Na zona da belíssima mata do Fragusto
A uns 15 Km da meta
E agora a história das pedaladas com o campeão. O Tiago Ferreira
consegui na semana passada o título de campeão do mundo de maratonas de BTT em França. Um
feito extraordinário. Em 2014, o Tiago Ferreira venceu a maratona de Manteigas.
Bem, entrei em Manteigas bastante cansado, tinha-se-me acabado a comida e
vinha em desfalecimento. Também não contava com os últimos 10 Km a subir. Devia
ir mais ou menos a meio do pelotão. Metade dos da meia-mararona já deviam ter
chegado. Entrei na Vila sózinho e a meta estava ao cimo de uma calçada com uma
inclinação razoável. Aquelas calçadas antigas feitas com paralelepípedos de granito.
Aquilo era tudo muito profissional, com vedações e publicidade e o
público ruidoso encostado às vedações e som e
mais não sei o quê. Às tantas, a uns 100 m da meta, quando entro no empedrado a
subir, o público começa a bater palmas. Eh pá porreiro, obrigado, devo ir em
grande estilo. Logo depois ouço: força Tiago. As palmas eram para um tipo que
me apareceu por trás e que vinha numa bolina; o Tiago Ferreira que era o
primeiro da maratona. Aquele tipo tinha feito a maratona de 90 km enquanto eu
tinha feito a meia (mais ou menos metade da distância). Passou por mim num
instante, pedalámos lado a lado durante um segundo. Ele chegou à meta,
desmontou e ficou por ali, enquanto eu chegava.

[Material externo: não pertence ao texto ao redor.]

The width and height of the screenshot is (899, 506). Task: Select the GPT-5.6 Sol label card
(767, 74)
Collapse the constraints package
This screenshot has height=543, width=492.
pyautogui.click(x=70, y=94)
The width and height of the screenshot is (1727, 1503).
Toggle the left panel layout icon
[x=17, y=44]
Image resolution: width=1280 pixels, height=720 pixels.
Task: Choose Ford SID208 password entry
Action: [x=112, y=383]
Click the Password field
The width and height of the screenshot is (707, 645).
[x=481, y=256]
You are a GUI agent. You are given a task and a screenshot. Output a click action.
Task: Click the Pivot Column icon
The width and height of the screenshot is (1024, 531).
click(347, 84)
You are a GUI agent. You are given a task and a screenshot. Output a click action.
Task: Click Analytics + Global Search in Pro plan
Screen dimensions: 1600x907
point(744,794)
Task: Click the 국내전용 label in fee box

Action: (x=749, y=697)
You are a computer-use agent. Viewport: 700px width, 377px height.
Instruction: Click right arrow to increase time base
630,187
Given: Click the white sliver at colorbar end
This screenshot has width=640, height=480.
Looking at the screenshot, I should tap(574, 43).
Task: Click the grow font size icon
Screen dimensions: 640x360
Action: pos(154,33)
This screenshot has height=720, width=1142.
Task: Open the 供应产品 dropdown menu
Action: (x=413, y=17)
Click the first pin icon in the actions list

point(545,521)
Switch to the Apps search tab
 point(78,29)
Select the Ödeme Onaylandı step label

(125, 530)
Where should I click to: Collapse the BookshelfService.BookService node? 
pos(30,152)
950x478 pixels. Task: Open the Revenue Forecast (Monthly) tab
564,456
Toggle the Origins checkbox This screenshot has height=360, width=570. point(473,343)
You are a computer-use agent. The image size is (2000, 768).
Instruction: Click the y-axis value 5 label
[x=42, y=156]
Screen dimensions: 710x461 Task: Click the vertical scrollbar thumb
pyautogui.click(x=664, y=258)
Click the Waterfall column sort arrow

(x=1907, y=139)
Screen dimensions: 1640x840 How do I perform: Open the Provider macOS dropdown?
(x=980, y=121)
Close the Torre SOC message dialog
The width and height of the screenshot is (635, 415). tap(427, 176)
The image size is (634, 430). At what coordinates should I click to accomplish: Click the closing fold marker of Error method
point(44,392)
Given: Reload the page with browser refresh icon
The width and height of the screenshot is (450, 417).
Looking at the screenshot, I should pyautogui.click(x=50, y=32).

Cá está ele de costas e eu a chegar.
Que pedalada aquele tipo tem.
Em todo o caso eu tenho atenuantes. Provavelmente ele não parou nos
abastecimentos e, sobretudo, não parou para ver a paisagem, e muito menos para
tirar fotografias !!!
Lá ao fundo, sob as nuvens, o planalto central da Estrela
Parabéns ao Tiago Ferreira.
Como sempre, a notícia foi dada como uma
nota de rodadapé ou nem sequer apareceu. O canal público tinha a estrita
obrigação de divulgar este feito desportivo. Por exemplo, em vez de vermos 1
milhão de vezes por dia o anúncio do Ronaldo a tocar à campaínha de uma casa e,
com um ar de quem sabe o que está para lá do Big Bang, colocar uma braçadeira
no braço da senhora com ar choroso de emoção, poderíamos ver apenas 900 e tal mil
e passava a notícia do Tiago Ferreira campeão do mundo.
Ahhhh mas tu és muito mais jeitoso!
ResponderEliminarQue quem? Que o Ronaldo?
EliminarQue o Ronaldo são quase todos, que ele é muito bom jogador mas credo!
EliminarCompletamente de acordo com o seu último parágrafo, João, e também com a Uva Passa ;)
ResponderEliminarMaria
Aqui há anos o Rui Costa foi campeão do Mundo de ciclismo. Não me prendo muito com estas coisas mas vendo o presidente a condecorar jogadores de futebol a torto e direito e o Rui Costa ser chamado lá ao palácio após reclamação da federação de ciclismo, ou coisa assim, percebe-se o que afinal é isso do "desporto".